Files in an Azure Function directory.

function.json

Though Azure Functions supports debugging, they don’t yet support unit testing. To make it easier to test this project, I put the bulk of the functionality into a shared assembly. The Azure function calls into the shared assembly which parses parameters, delegates to sub-components and formats the output. This allows me to quickly develop and debug the basic functionality. Additionally, it should be compatible with Azure Web Api projects, though I haven’t tested it yet.

Simple Authentication

This simple authentication has 3 HTTP methods: Register, Login and GetCurrentUser. The first two methods are straightforward. GetCurrentUser is there to show how to validate the java script web token (JWT).

For data storage I decided to use Microsoft’s NOSQL solution DocumentDB. DocumentDB’ s pricing model is based on reserved units of processing and max storage size. (Check https://azure.microsoft.com/en-us/pricing/details/documentdb/ for more pricing details.)

This project uses a simple abstraction for database access to facilitate mocking for unit tests, and to allow a way to use another database. The functions are very thin wrappers around calls into the shared assembly which coerce values, validate input, catch errors and return results accordingly.

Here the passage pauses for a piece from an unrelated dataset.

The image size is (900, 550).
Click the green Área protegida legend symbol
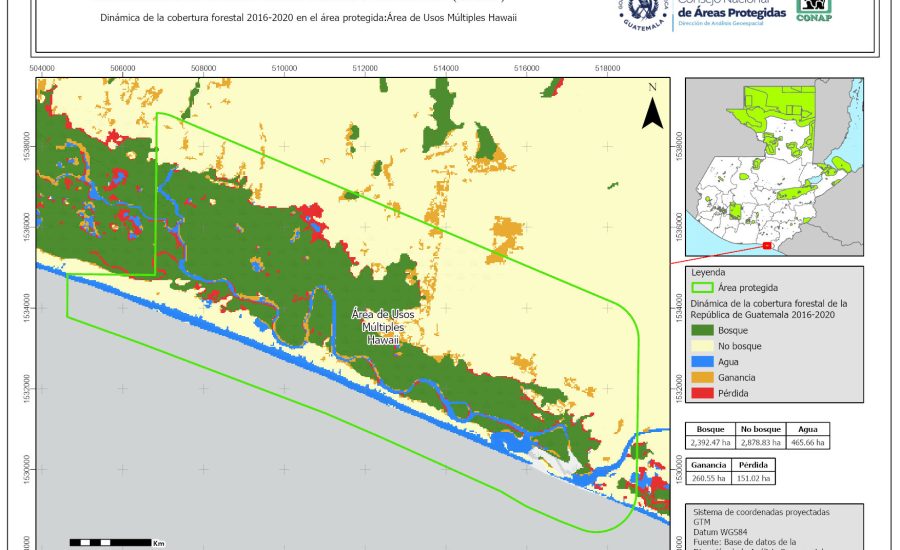point(702,287)
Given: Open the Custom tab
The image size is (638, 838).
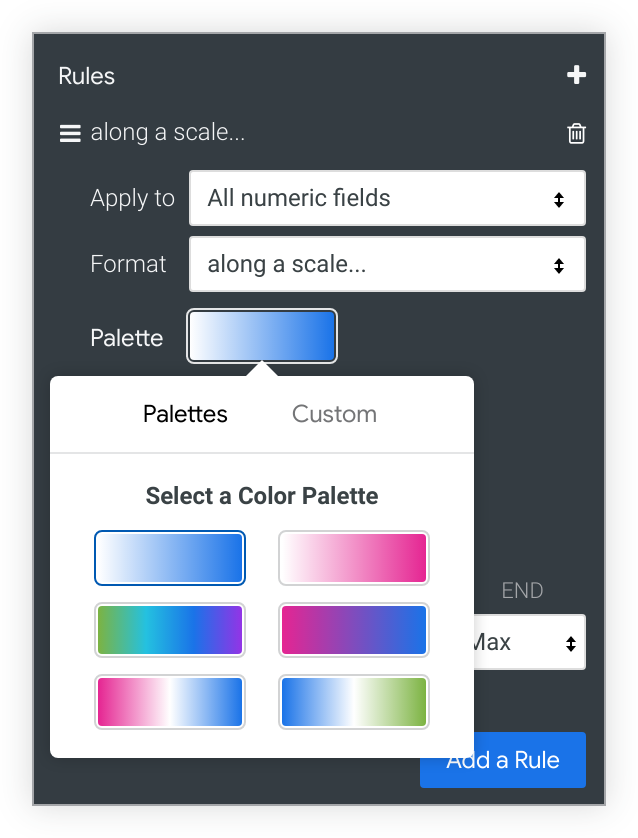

There are three layers. Layer one coerces parameters from HttpRequestMessage objects and formats the HttpResponseMessage. It calls into an object that does the bulk of the work but has no awareness of http request or response messages. Finally, there is a database abstraction layer, which is concerned with finding User objects based on ID, email address or email validation code, and saving the user objects.

Creating a User

I followed best practices by using hashed passwords and user specific salt values. Additionally, I decided to use JSON Web tokens that can be passed into API calls for when the user is authenticated.

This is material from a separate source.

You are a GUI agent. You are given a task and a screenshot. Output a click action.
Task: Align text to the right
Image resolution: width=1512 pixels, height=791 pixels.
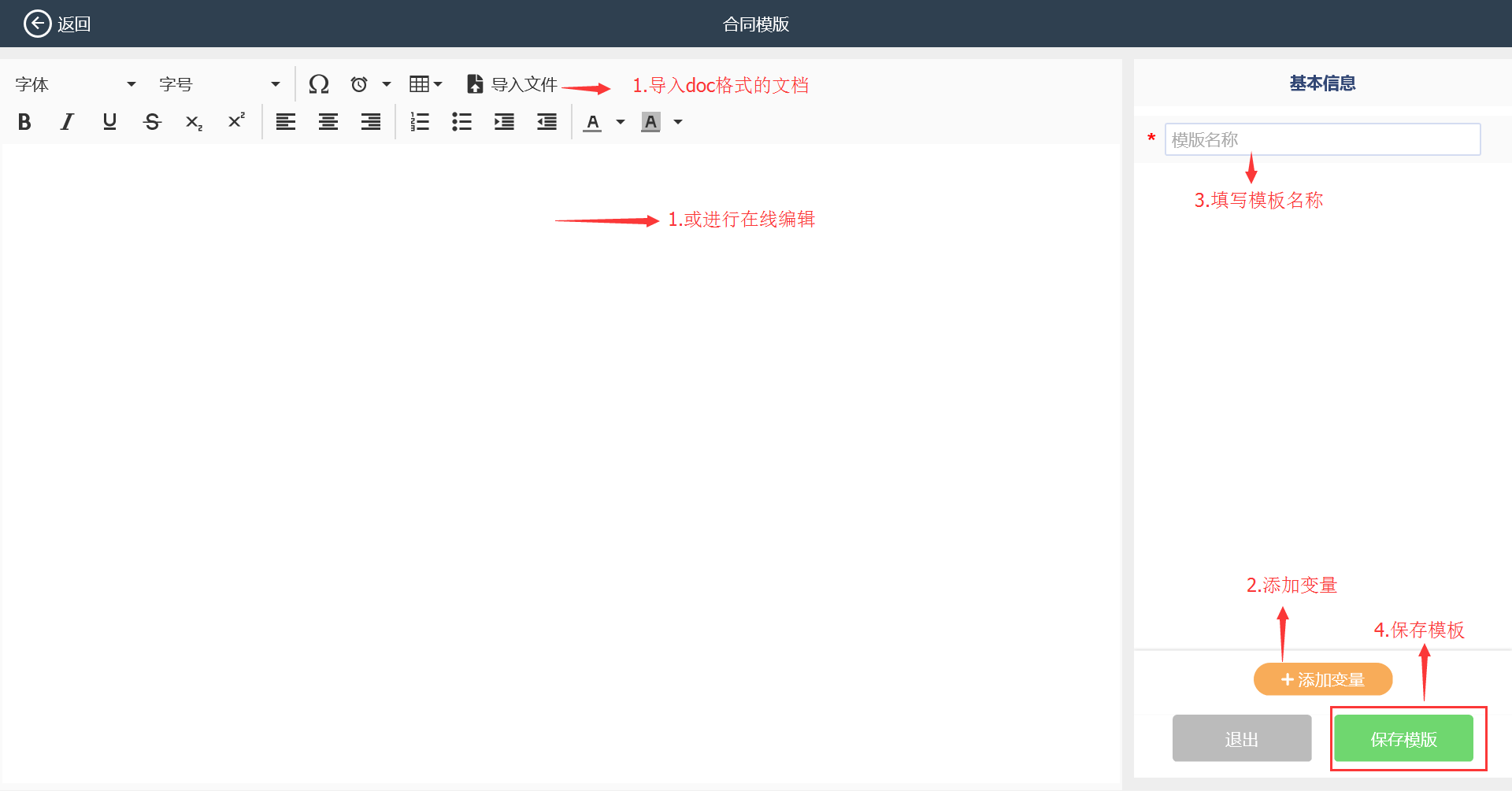coord(371,122)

User registration simply becomes a matter of making sure the normalized email address is unused/unique, initializing the salt value, and then hashing the password storing it. I used code from here (reference) to store the hashed password. The hashed password and the salt are stripped from the user data when returned from a function. At this point I do not issue a token, because in the future I will require email validation.

Authenticating a User

User authentication takes an email address and a password. The user record that corresponds to the email address is retrieved, and the attempted password is hashed using the salt from the record. If the hash value and the hashed password in the user record match, then I return an HTTP 200, a sanitized user record, and the JWT. The JWT is non-standard right now and simply contains a creation date and expiration date, and the ID of the authenticated user.

If the two hashed values do not match, and HTTP code of 401 (unauthorized). It is considered best practice to give no indication if it is the email or the pastor that is incorrect so that they would be hacker cannot test for valid emails.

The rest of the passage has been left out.